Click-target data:
begin

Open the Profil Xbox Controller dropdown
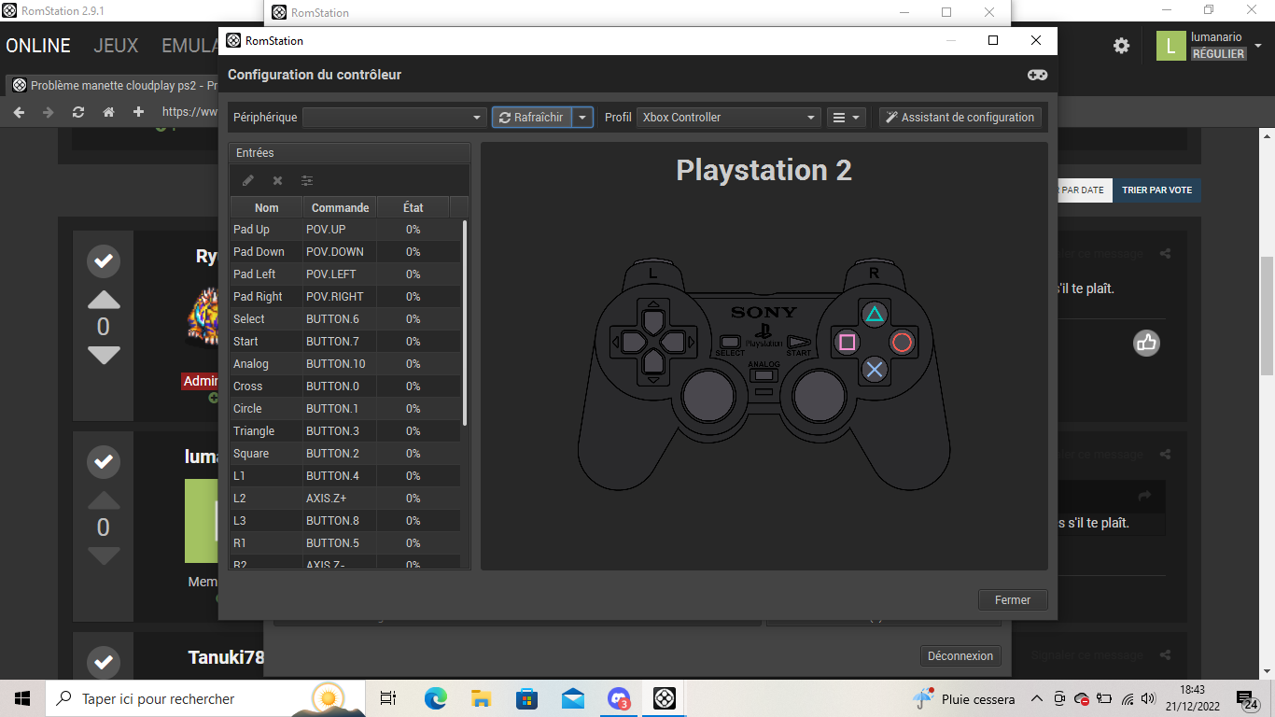This screenshot has height=717, width=1275. pyautogui.click(x=728, y=118)
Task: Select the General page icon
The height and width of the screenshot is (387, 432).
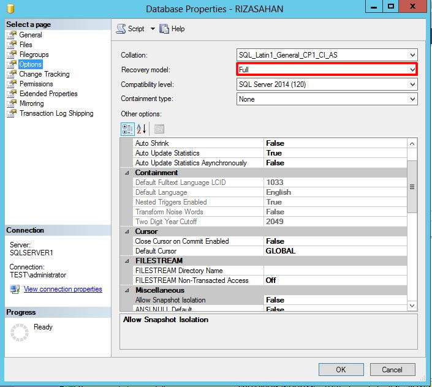Action: coord(12,35)
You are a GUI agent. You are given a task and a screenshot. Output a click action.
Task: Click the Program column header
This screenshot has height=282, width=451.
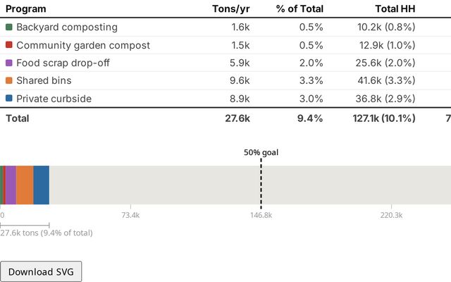(26, 9)
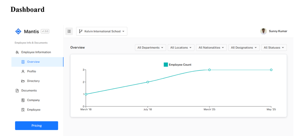
Task: Click the Profile person icon
Action: (x=23, y=71)
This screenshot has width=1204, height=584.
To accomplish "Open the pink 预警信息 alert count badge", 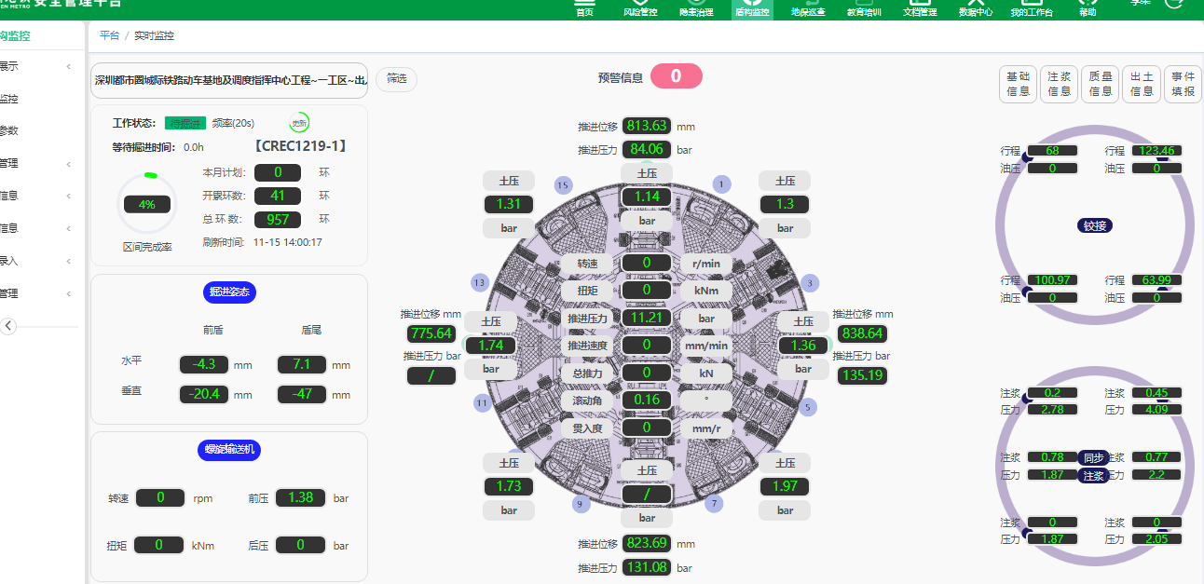I will [x=676, y=76].
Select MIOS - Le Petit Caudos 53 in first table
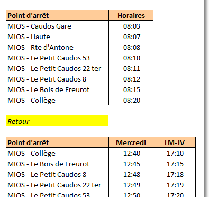209x197 pixels. point(57,58)
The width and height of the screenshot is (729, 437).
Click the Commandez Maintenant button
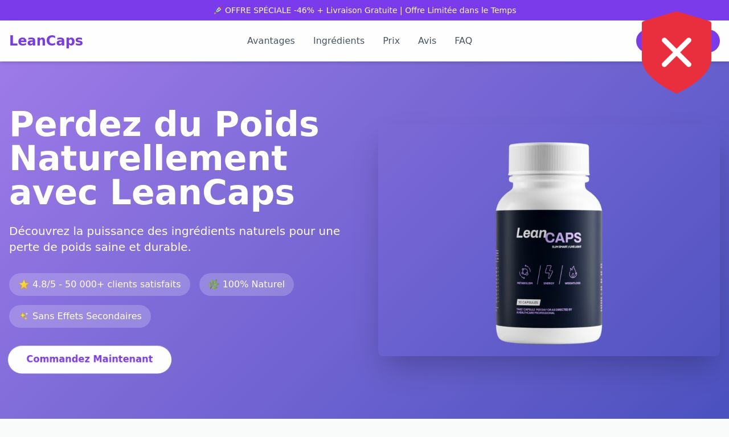(89, 359)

end

**Task goal:** Carry over the listing from the line with "The width and" through the end, adding 71 to every coordinate in the answers. Leave the pictures out.

**Worked answer:**
The width and height of the screenshot is (729, 437).
Click the Commandez Maintenant button
(160, 430)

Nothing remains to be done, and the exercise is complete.